EXERCISE BRIEF: Reproduce the part of the SenseEval issue thread starting at "I can help out" and ending at "from it's tag.".

PAGE:
>> Start

JuliaText / CorpusLoaders.jl

A variety of loaders for various NLP corpora.
Other
32 stars 13 forks source link

SenseEval support #9

Closed oxinabox closed 5 years ago

oxinabox commented 6 years ago

Rada Mihalcea provides then SenseEval corpora 2 and 3, in SemCor format http://web.eecs.umich.edu/~mihalcea/downloads.html#sensevalsemcor

Thus because we have a SemCor parser already we basically already support them. It is more a matter of writing the data deps registration, than any real parsing.

This would be a good and easy PR to make

ksteimel commented 6 years ago

I can help out with this after next week. However, should I wait until your 'fresh' branch is merged?

oxinabox commented 6 years ago

Yes, I'll try and merge it before next week then. It's vaguely waiting for me to port more stuff from the old version, though I can look up the old version from it's tag.

>> End

Element lookup records:
>> Start

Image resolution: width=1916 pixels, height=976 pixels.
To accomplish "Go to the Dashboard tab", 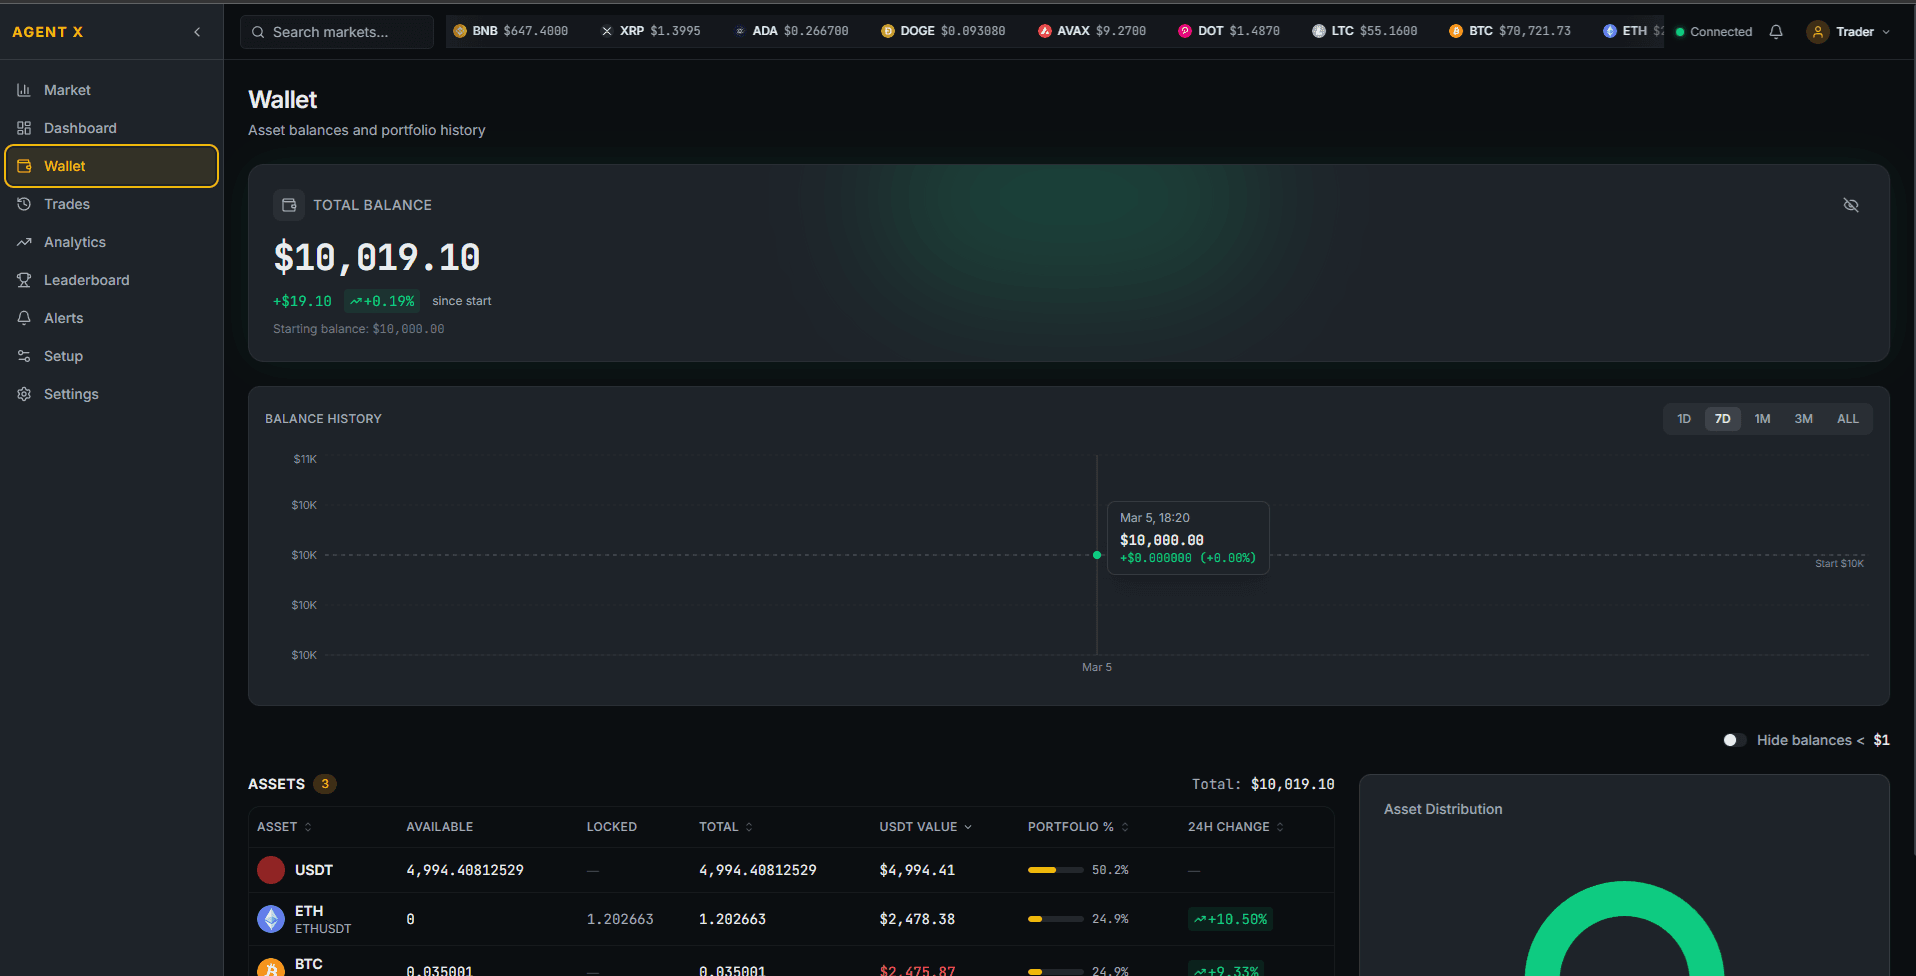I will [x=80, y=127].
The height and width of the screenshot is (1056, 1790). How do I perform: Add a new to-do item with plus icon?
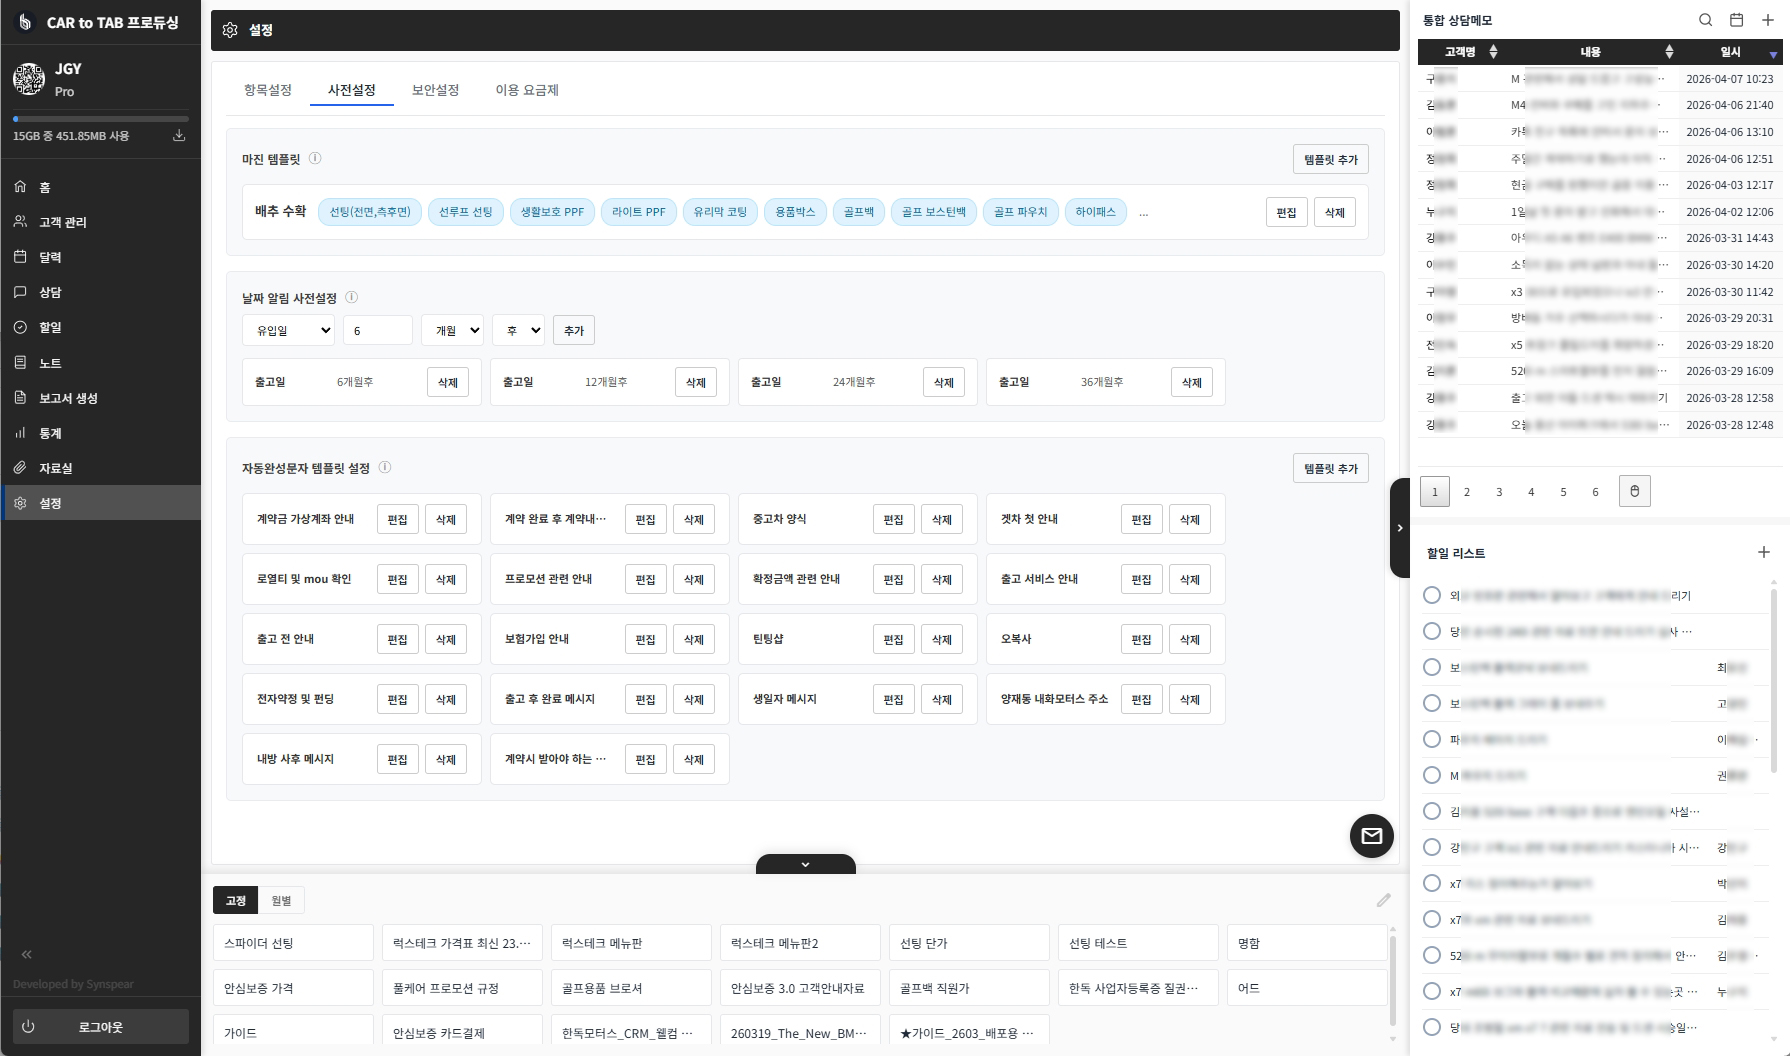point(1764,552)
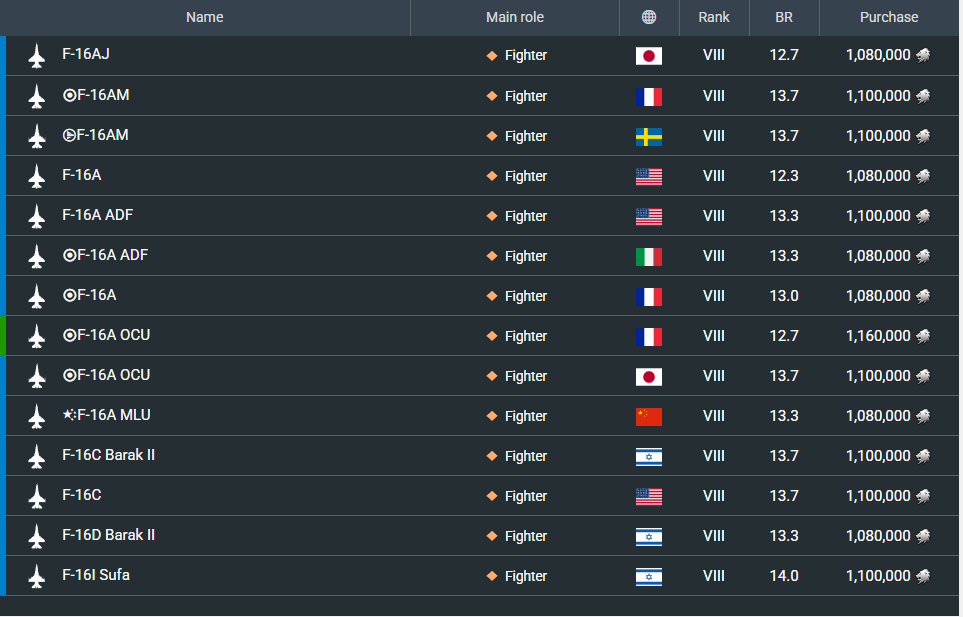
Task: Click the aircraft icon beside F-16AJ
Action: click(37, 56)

>> End

PROBLEM SOLUTION:
I can help out with this after next week. However, should I wait until your 'fresh' branch is merged?

oxinabox commented 6 years ago

Yes, I'll try and merge it before next week then. It's vaguely waiting for me to port more stuff from the old version, though I can look up the old version from it's tag.